Letzteres ist nur eine plausible Vermutung, denn ich habe darüber nichts gelesen. Die Presse könnte bei einer Recherche mehr heraus bekommen und auch Experten befragen. Das tut sie aber nicht. Überall liest man nun unfertige und lückenhafte Mutmaßungen über den Unfall, denen bereits die erste die Plausibilität fehlt.

Jaja, so ist das mit der Presse, sie ist nie perfekt, sondern so fehlerhaft wie der Mensch. Es wäre beiden zu wünschen, dass sie etwas mehr Selbstoptimierung betreiben.

Und doch ist die Presse ganz gut. Einzelne Presseberichte vermitteln immer nur einen perspektivischen Zugang, weder die Wahrheit noch die Unwahrheit. Das, was es zu übernehmen oder abzulehnen gilt, entsteht erst im Kopf des Medienkonsumenten. Alles zu glauben wäre naiv. Alles als Lüge oder sonst etwas zu etikettieren, würde gleichbedeutend sein mit der Verweigerung, am Leben teilzunehmen.

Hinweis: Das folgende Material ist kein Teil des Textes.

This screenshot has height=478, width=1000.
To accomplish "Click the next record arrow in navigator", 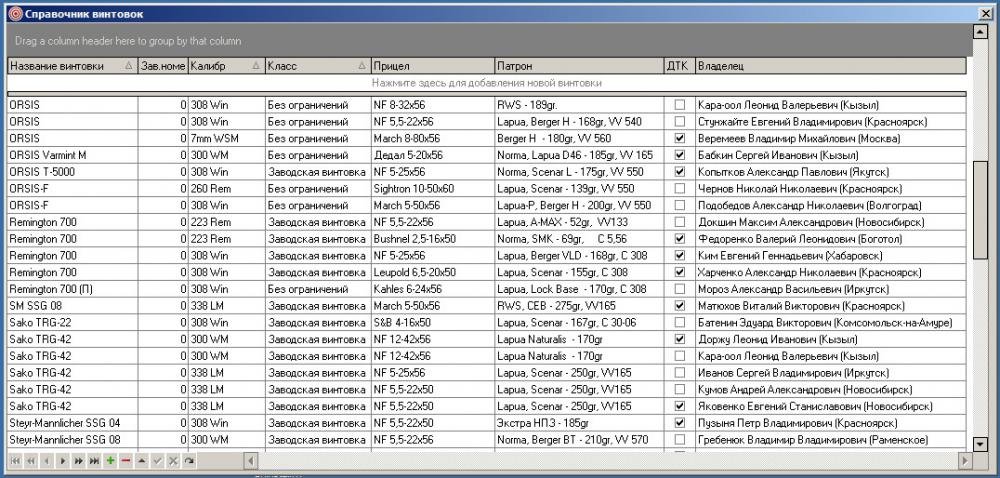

Der Erkenntnisgewinn geht eher dialektische Wege. Man reimt sich eine möglicherweise richtige Theorie zusammen, wenn man mehrere falsche ausgewertet hat. Das zeigt das Beispiel vom Brückeneinsturz deutlich. Das dialektische Denken ist unter dummen Menschen nicht weit verbreitet. Ich betone aber ausdrücklich, dass ich dumme Menschen nicht verurteile. Die Menschen in Ihrer Gesamtheit sind mit der Dummheit normalverteilt ausgestattet. Es gibt also viele, die nur ein bisschen dumm sind, aber eher wenige, die sehr dumm oder eben überhaupt nicht dumm sind. Die dummen haben aber gern einmal die Tendenz, sich monokausal ausgestalteten Weltdeutungen anzuschließen, die immer nur zwischen richtig und falsch oder Lüge und Wahrheit unterscheiden und es aussparen, den Graubereichen dazwischen  – also dem Leben – auf der Spur zu bleiben.

Wer also direkt mehrere unterschiedliche Medien liest und hört und dabei prinzipiell nichts ausgrenzt, kommt der Wahrheit auf die Spur. Wer die Zeitung der Wahrheit sucht hat es aus der Hand gegeben, sich ein realitätsgerechtes Bild zu machen. Eine Lügenpresse gibt es also nicht.